RECORDS FOR THIS TASK below:

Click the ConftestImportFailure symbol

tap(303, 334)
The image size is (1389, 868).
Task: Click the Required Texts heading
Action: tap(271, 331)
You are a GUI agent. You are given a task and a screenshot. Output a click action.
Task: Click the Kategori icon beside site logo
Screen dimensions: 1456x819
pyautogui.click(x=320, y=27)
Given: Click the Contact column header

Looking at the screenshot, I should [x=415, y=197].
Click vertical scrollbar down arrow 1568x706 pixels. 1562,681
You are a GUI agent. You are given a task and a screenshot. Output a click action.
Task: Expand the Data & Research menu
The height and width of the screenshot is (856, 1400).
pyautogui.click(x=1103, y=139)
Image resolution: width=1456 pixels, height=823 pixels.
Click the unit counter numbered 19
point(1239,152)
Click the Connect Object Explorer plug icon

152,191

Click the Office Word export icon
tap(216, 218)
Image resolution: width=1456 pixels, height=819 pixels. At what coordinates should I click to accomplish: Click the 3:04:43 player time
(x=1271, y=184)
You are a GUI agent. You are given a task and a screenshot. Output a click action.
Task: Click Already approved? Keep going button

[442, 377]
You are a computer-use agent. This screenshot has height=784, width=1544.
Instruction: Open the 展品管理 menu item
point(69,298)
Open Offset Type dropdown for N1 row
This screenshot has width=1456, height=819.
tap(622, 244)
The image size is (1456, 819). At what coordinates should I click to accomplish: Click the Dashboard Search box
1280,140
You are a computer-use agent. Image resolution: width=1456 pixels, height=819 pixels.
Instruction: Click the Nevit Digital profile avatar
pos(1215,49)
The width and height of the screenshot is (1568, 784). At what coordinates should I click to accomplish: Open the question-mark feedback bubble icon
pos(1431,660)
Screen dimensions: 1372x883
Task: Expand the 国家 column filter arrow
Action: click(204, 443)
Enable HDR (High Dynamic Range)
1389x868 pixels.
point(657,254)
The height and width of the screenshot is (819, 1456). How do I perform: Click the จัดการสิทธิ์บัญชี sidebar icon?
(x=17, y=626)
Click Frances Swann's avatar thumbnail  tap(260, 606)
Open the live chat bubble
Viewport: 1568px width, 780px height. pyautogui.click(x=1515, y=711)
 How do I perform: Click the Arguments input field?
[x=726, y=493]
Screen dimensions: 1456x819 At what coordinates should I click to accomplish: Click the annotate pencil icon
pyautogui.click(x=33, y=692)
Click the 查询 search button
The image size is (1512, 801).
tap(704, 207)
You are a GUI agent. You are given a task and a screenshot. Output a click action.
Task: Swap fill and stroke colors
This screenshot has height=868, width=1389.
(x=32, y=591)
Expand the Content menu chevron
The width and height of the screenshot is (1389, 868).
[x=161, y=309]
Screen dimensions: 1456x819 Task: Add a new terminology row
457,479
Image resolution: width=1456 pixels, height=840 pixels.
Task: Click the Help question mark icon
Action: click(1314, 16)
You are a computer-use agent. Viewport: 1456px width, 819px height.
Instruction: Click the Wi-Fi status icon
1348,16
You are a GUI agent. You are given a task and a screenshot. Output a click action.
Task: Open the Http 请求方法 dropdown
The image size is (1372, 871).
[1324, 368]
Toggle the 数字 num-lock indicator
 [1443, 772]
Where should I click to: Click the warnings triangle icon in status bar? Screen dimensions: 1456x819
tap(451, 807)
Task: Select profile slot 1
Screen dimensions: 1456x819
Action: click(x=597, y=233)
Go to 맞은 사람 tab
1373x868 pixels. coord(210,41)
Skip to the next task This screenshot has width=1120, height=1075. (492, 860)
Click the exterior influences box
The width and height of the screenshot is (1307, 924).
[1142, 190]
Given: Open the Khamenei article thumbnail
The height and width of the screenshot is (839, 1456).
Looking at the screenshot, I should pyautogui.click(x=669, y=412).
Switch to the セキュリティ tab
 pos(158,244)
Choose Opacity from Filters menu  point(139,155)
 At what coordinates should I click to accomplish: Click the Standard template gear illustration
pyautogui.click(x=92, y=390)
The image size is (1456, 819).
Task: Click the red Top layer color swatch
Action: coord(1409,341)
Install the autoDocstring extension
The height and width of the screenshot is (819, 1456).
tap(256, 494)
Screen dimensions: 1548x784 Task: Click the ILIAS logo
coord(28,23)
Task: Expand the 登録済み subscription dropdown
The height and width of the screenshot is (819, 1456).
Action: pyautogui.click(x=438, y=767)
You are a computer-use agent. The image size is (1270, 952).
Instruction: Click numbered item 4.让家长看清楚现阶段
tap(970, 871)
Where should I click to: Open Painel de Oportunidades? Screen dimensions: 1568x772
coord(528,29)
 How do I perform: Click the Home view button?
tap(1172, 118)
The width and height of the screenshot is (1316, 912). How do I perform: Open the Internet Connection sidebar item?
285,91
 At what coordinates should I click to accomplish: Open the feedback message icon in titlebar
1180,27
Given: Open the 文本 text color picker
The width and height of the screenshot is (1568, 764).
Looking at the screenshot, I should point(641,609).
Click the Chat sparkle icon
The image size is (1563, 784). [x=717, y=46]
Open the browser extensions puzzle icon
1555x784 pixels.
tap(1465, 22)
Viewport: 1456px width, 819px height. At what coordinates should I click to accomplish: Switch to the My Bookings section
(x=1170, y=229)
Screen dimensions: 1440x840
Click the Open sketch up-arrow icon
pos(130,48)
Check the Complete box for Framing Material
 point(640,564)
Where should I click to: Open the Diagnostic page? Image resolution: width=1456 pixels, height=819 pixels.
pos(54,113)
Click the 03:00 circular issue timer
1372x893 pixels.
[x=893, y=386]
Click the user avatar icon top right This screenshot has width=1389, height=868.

End of RECORDS FOR THIS TASK.

• **WHAT NEEDS TO BE DONE**
Repeat the records above exactly, from the first line to the last.

• **SOLUTION TO THIS EXERCISE**
Click the ConftestImportFailure symbol

tap(303, 334)
The image size is (1389, 868).
Task: Click the Required Texts heading
Action: tap(271, 331)
You are a GUI agent. You are given a task and a screenshot. Output a click action.
Task: Click the Kategori icon beside site logo
Screen dimensions: 1456x819
pyautogui.click(x=320, y=27)
Given: Click the Contact column header

Looking at the screenshot, I should [x=415, y=197].
Click vertical scrollbar down arrow 1568x706 pixels. 1562,681
You are a GUI agent. You are given a task and a screenshot. Output a click action.
Task: Expand the Data & Research menu
The height and width of the screenshot is (856, 1400).
pyautogui.click(x=1103, y=139)
Image resolution: width=1456 pixels, height=823 pixels.
Click the unit counter numbered 19
point(1239,152)
Click the Connect Object Explorer plug icon

152,191

Click the Office Word export icon
tap(216, 218)
Image resolution: width=1456 pixels, height=819 pixels. At what coordinates should I click to accomplish: Click the 3:04:43 player time
(x=1271, y=184)
You are a GUI agent. You are given a task and a screenshot. Output a click action.
Task: Click Already approved? Keep going button

[442, 377]
You are a computer-use agent. This screenshot has height=784, width=1544.
Instruction: Open the 展品管理 menu item
point(69,298)
Open Offset Type dropdown for N1 row
This screenshot has width=1456, height=819.
tap(622, 244)
The image size is (1456, 819). At what coordinates should I click to accomplish: Click the Dashboard Search box
1280,140
You are a computer-use agent. Image resolution: width=1456 pixels, height=819 pixels.
Instruction: Click the Nevit Digital profile avatar
pos(1215,49)
The width and height of the screenshot is (1568, 784). At what coordinates should I click to accomplish: Open the question-mark feedback bubble icon
pos(1431,660)
Screen dimensions: 1372x883
Task: Expand the 国家 column filter arrow
Action: click(204, 443)
Enable HDR (High Dynamic Range)
1389x868 pixels.
point(657,254)
The height and width of the screenshot is (819, 1456). How do I perform: Click the จัดการสิทธิ์บัญชี sidebar icon?
(x=17, y=626)
Click Frances Swann's avatar thumbnail  tap(260, 606)
Open the live chat bubble
Viewport: 1568px width, 780px height. pyautogui.click(x=1515, y=711)
 How do I perform: Click the Arguments input field?
[x=726, y=493]
Screen dimensions: 1456x819 At what coordinates should I click to accomplish: Click the annotate pencil icon
pyautogui.click(x=33, y=692)
Click the 查询 search button
The image size is (1512, 801).
tap(704, 207)
You are a GUI agent. You are given a task and a screenshot. Output a click action.
Task: Swap fill and stroke colors
This screenshot has height=868, width=1389.
(x=32, y=591)
Expand the Content menu chevron
The width and height of the screenshot is (1389, 868).
[x=161, y=309]
Screen dimensions: 1456x819 Task: Add a new terminology row
457,479
Image resolution: width=1456 pixels, height=840 pixels.
Task: Click the Help question mark icon
Action: click(1314, 16)
You are a computer-use agent. Viewport: 1456px width, 819px height.
Instruction: Click the Wi-Fi status icon
1348,16
You are a GUI agent. You are given a task and a screenshot. Output a click action.
Task: Open the Http 请求方法 dropdown
The image size is (1372, 871).
[1324, 368]
Toggle the 数字 num-lock indicator
 [1443, 772]
Where should I click to: Click the warnings triangle icon in status bar? Screen dimensions: 1456x819
tap(451, 807)
Task: Select profile slot 1
Screen dimensions: 1456x819
Action: click(x=597, y=233)
Go to 맞은 사람 tab
1373x868 pixels. coord(210,41)
Skip to the next task This screenshot has width=1120, height=1075. (492, 860)
Click the exterior influences box
The width and height of the screenshot is (1307, 924).
[1142, 190]
Given: Open the Khamenei article thumbnail
The height and width of the screenshot is (839, 1456).
Looking at the screenshot, I should pyautogui.click(x=669, y=412).
Switch to the セキュリティ tab
 pos(158,244)
Choose Opacity from Filters menu  point(139,155)
 At what coordinates should I click to accomplish: Click the Standard template gear illustration
pyautogui.click(x=92, y=390)
The image size is (1456, 819).
Task: Click the red Top layer color swatch
Action: coord(1409,341)
Install the autoDocstring extension
The height and width of the screenshot is (819, 1456).
tap(256, 494)
Screen dimensions: 1548x784 Task: Click the ILIAS logo
coord(28,23)
Task: Expand the 登録済み subscription dropdown
The height and width of the screenshot is (819, 1456).
Action: pyautogui.click(x=438, y=767)
You are a computer-use agent. The image size is (1270, 952).
Instruction: Click numbered item 4.让家长看清楚现阶段
tap(970, 871)
Where should I click to: Open Painel de Oportunidades? Screen dimensions: 1568x772
coord(528,29)
 How do I perform: Click the Home view button?
tap(1172, 118)
The width and height of the screenshot is (1316, 912). How do I perform: Open the Internet Connection sidebar item?
285,91
 At what coordinates should I click to accomplish: Open the feedback message icon in titlebar
1180,27
Given: Open the 文本 text color picker
The width and height of the screenshot is (1568, 764).
Looking at the screenshot, I should point(641,609).
Click the Chat sparkle icon
The image size is (1563, 784). [x=717, y=46]
Open the browser extensions puzzle icon
1555x784 pixels.
tap(1465, 22)
Viewport: 1456px width, 819px height. At what coordinates should I click to accomplish: Switch to the My Bookings section
(x=1170, y=229)
Screen dimensions: 1440x840
Click the Open sketch up-arrow icon
pos(130,48)
Check the Complete box for Framing Material
 point(640,564)
Where should I click to: Open the Diagnostic page? Image resolution: width=1456 pixels, height=819 pixels.
pos(54,113)
Click the 03:00 circular issue timer
1372x893 pixels.
[x=893, y=386]
Click the user avatar icon top right This screenshot has width=1389, height=868.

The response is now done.